Soccer ended and Bubby made great progress over the season
Then there was a pivotal day.  I was extremely frustrated with a "situation" through facebook and was venting it to Hubs, almost in tears.  He looked at me so gently and said, "It's time to stop.  I think you should post that you are taking a break and delete all your apps."  His support and accountability was what I needed.  Though I had done a great job hiding my struggle, he knew my heart well and he knew what I needed.  Praise the Lord for husbands who love you enough to say the hard things and love you through it.

Finish half marathon in 1:54

I cut it cold turkey and the first few days opened my eyes to how much I really was addicted...they were so hard!  Social media had consumed my thoughts for so long. "What should I post?" "Did someone look at my picture?"  "Did anyone send me a message?" "I can't believe so and so said that!"  "Hmm, maybe I should make that for dinner too."  Breaking habits is hard and even harder when you have 3 reality checks starring you in the face.  My escape was gone and I had to face life.

First field trip

So what did I do?  I broke up with my phone.  I cut off my third appendage and made it a home on my kitchen counter.  I even left it there when we went out.  I missed phone calls, text messages and picture opportunities and emails were responded to at a much slower rate.  I also turned off my computer and iPad and left them on my desk upstairs, turning them on only to update our family blog and respond to emails.

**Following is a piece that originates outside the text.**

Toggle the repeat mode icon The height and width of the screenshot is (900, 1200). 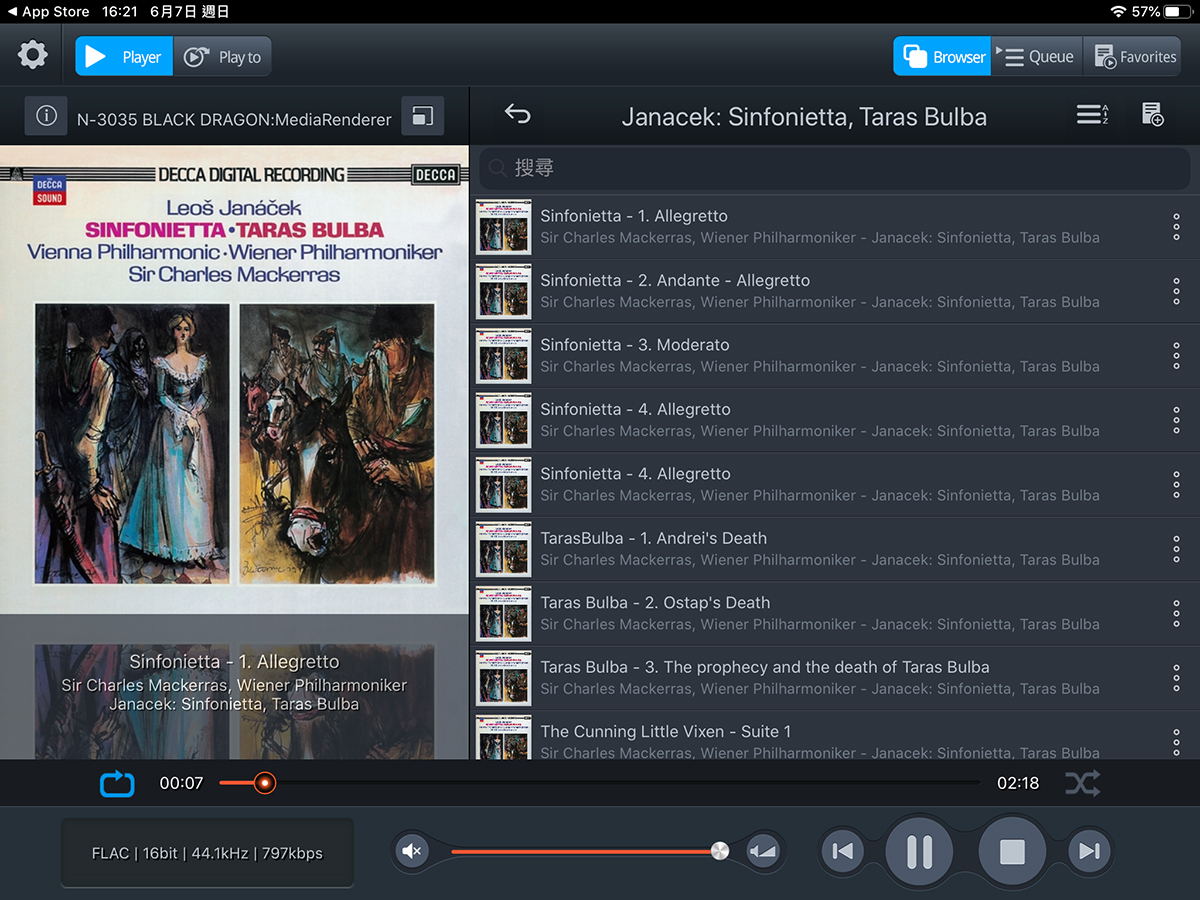tap(117, 783)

As much as this may seem like a social media bash or "poor lonely girl party", quitting was a last straw for me.  The months leading up to this, I felt like God was "clearing my plate" and I didn't understand why.  In the midst of a potential military move, I quit all ministry involvement.  I also stopped teaching at the Y and the pursuit of personal training lead to a big fat closed door.  Several relationships dissolved over that time.  Social media was the last distraction in my life and now that was cleared too.

trip to the pumpkin patch

So what was left on my empty plate?  Something very beautiful.  In honesty, it took me awhile to see the beauty.  There were tears and there was anguish to get there.  Everything that I thought defined me was gone.  But the months of "emptiness" gave me a clarity like I've never experienced.   What was left was my family and that is beautiful, crazy beautiful.

Daddy and Princess P ran the local 5k

It didn't take long for me to see who my real friends were and those relationships got so much sweeter.  Friends actually called to talk or would come over to hang out.  Conversations didn't begin with "I saw on facebook..." but rather we knew what was going on because of our face-to-face discussions.  I savored the true relationships instead of longing for fake connections online.

pumpkin design by the kids

I redefined my down time.  I found a love for piano music and baking during nap time.  If I needed to relax, I would turn on a funny show on Netflix.  One particular week, the kids were extra crazy and I hid a chocolate bar Hubs had brought home from Germany in my bathroom.  I would lock myself in there for just a few minutes and savor the sweet treat.  A little quiet and German chocolate is way better than any social media high.  And I actually read a book!  Several actually.  More than I've read since college.  I reread books that I only half read and learned so much more.  It's amazing the things you can do when your time is not filled with idleness.

Potty trained Charlie

I'm so excited to be here now.  It's awesome to see God reveal things in your life and have clarity.  I'm thankful to be back to blogging; it's an outlet that is often refreshing for my soul.  Coming soon: specific plans for our life that God has revealed to me.